5) At the end of the third hour, the movie had tried to perk me up by saying “Dragon’s versus Ornithopter’s, dude. Come on, this is cool.” For the most part, it was too late – I was bored and irritable and just wanted the fucking film over. Still, it was a cool fight scene. It lured me in. Then things got really stupid. Deus ex Machina stupid. And it tacked on a hand-to-hand fight scene it didn’t need, and tried to play out the character arc I would have been interested in if they’d actually bothered to build it at some point.
5b) The worst line in this film – and there are some contenders among the rather generic dialogue – comes in the finale twenty minutes when the hard-arsed marine captain squares off against our hero Sully and asks “how does it feel to betray your own race?” and you’re left thinking “you know what, it’d be nice if someone actually put some thought into that before this point in the script.”
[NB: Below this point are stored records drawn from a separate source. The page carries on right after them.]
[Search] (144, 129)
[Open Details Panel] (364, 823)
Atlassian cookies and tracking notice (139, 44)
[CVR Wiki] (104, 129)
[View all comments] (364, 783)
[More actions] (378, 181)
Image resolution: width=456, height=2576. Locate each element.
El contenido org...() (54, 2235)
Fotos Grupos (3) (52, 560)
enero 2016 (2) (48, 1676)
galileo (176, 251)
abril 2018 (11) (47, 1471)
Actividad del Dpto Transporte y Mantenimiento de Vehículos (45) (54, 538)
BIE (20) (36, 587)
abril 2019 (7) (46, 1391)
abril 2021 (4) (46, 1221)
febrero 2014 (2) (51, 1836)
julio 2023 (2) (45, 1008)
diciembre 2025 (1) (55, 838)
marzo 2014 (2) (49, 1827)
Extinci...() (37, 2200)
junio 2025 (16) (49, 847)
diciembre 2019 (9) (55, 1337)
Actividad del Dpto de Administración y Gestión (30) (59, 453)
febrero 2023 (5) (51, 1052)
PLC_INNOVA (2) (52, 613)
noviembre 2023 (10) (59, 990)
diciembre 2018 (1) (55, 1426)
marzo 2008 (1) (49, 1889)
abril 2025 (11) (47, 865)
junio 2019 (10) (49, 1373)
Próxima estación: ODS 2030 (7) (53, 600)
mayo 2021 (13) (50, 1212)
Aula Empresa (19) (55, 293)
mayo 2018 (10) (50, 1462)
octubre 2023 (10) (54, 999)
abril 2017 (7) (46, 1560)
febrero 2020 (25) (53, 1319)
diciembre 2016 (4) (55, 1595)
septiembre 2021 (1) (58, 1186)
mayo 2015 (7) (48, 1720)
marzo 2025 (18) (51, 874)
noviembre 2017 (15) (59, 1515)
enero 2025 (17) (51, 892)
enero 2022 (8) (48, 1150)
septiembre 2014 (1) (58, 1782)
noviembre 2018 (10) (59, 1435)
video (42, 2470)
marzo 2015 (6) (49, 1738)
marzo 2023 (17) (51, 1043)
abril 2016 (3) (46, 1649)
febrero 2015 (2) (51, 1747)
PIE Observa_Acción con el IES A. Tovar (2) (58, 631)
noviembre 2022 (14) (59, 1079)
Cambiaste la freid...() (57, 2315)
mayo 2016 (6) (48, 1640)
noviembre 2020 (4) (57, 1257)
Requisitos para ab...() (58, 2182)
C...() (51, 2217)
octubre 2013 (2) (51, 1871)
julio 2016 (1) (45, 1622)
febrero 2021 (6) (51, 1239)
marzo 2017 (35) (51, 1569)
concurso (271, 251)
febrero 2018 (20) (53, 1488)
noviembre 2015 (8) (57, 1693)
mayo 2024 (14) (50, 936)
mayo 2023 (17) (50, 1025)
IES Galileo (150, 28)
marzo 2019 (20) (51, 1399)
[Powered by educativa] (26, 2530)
6) Okay, the turning off my brain thing mentioned in point one? I can do it. Honestly, I can. I own copies of The Chronicles of Riddick. And Desperado. Heck, I own a copy of the Core. And I really, really liked Aliens. The thing is, most films where I turn off my brain basically say “look, if we have subtext it’s primarily accidental. We’re just chasing after the next cool thing.” They know that Subtext is a two-way street – you can’t promise it and walk away just because you have pretty visuals and nice action sequences. Avatar promised subtext and meaning. I paid attention. It decided I wasn’t getting it, despite the fact that the subtext is relatively shallow, and proceeded to beat me around the head with said subtext for the final hour of the film.
7) Seriously, the best thing in this film is Michelle Rodriguez flying a gunship.
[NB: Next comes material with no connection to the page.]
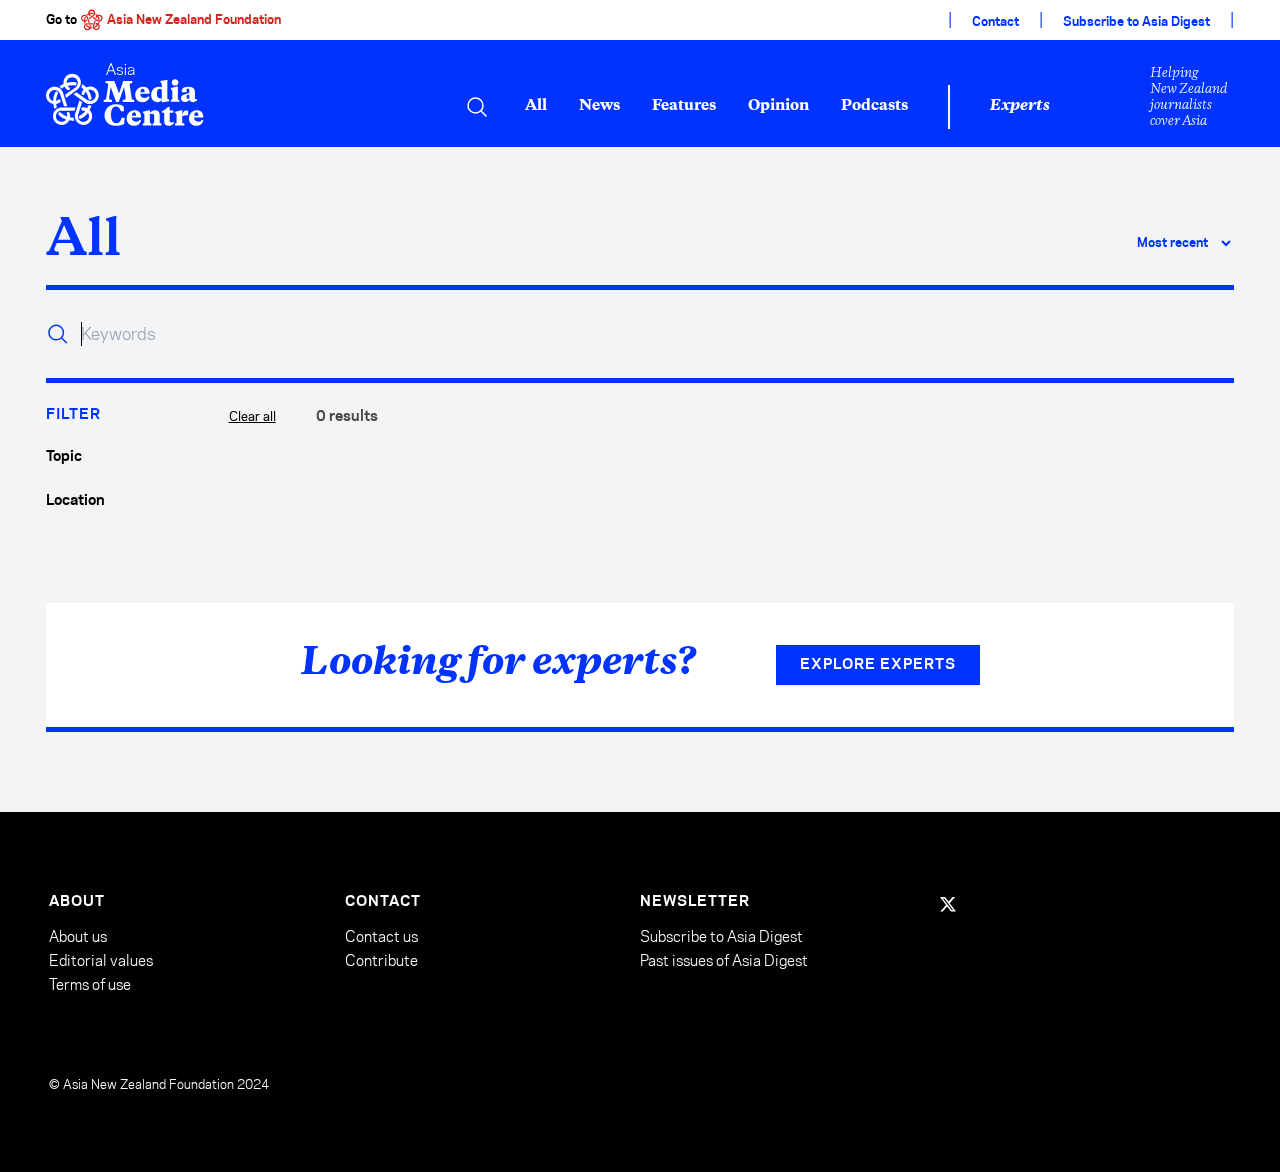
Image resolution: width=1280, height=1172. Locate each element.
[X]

8) Pandora? Sully? Grace? UNOB-FRICKEN-TANIUM? Worst naming conventions since the Chronicles of Riddick. And at least the Chronicles of Riddick knew it was an unrelenting sequence of cheese and action-sequences with all the depth of a wading pool.
9) 3D movies give me a headache.
10) Good things about this movie: Michelle Rodriguez; Sam Worthington; Paul Reiser Giovanni Ribisi; Ripley; the ability to endlessly snark about its failings; ornithopters. If someone would just take these elements and, say, remake Dune or put out a new Alien movie (without Predators), I’d be a happy man. ‘Cause there’s potential there for something awesome, especially now that Avatar’s gotten the obligatory “new film technology’s endlessly wanky film that’s really about how awesome said new film technology is” out of the way.
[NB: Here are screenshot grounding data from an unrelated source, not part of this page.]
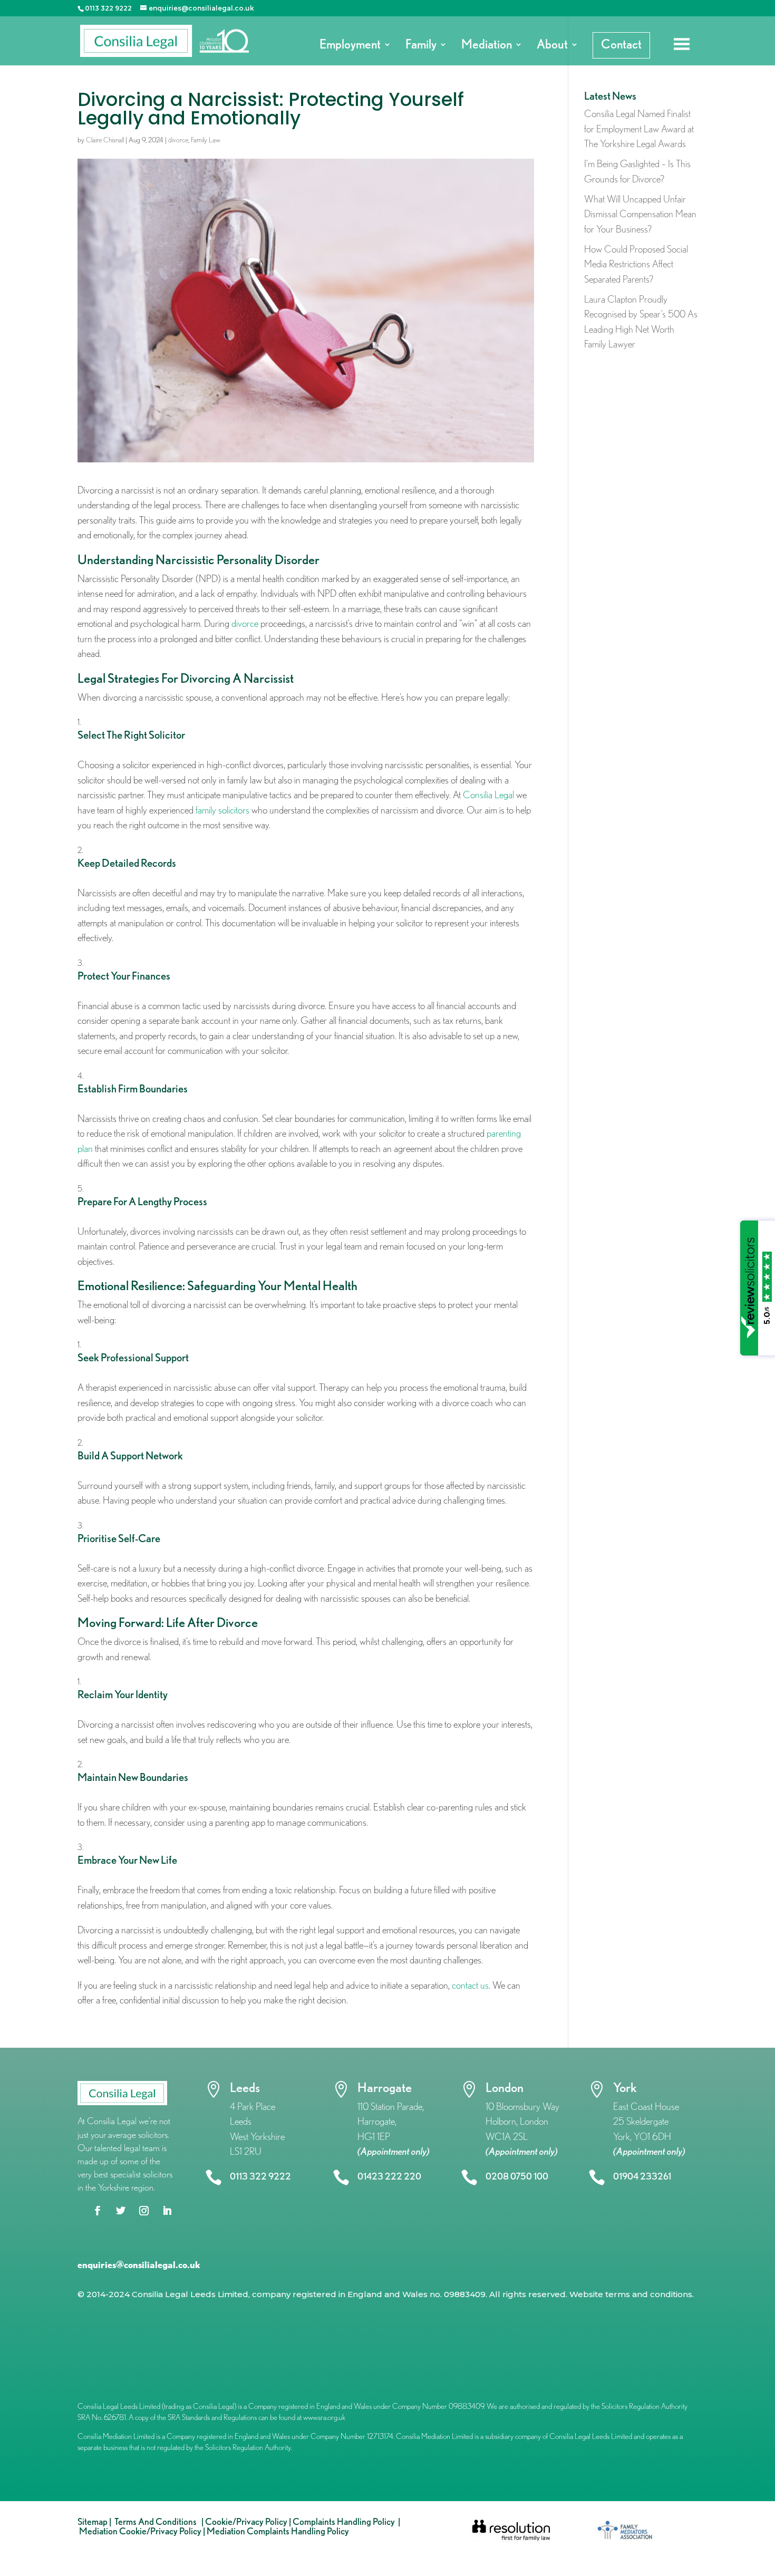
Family (421, 46)
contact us (470, 1985)
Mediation (486, 46)
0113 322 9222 (260, 2176)
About (552, 46)
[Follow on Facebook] (97, 2210)
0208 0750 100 (517, 2176)
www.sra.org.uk (324, 2417)
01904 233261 (642, 2176)
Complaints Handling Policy (344, 2521)
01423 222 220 (389, 2176)
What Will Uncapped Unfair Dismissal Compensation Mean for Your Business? (640, 214)
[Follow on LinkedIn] (167, 2210)
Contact (621, 44)
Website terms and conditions (630, 2294)
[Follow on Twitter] (120, 2210)
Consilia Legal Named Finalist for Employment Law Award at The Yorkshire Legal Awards (639, 129)
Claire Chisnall (105, 139)
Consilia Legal (488, 795)
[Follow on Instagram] (143, 2210)
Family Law (205, 139)
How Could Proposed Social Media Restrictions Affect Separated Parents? (636, 264)
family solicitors (222, 810)
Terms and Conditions (157, 2521)
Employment (350, 46)
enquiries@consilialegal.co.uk (139, 2264)
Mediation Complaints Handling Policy (278, 2530)
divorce (178, 139)
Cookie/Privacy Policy (246, 2521)
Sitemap (93, 2521)
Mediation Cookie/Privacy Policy (140, 2530)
End Note: All of this leaves off the original objection to the film I posted on facebook a while back – that it’s going to be the same tired replay of white post-colonial guilt we’ve seen in shit like the The Power of One and Dances with Wolves and every other story where a white block from the conquering nation saves the tribe by becoming one of them. Needless to say, that objection remains, but I’m saddened to discover that there’s really no attempt to complicate the the narrative beyond that. Here’s one of those hints to take home – you can write a gritty story about the evils of corporations, or you can write a fairy tale. It’s fucking hard to do both in the same story, and Avatar falls apart about the point that it tries.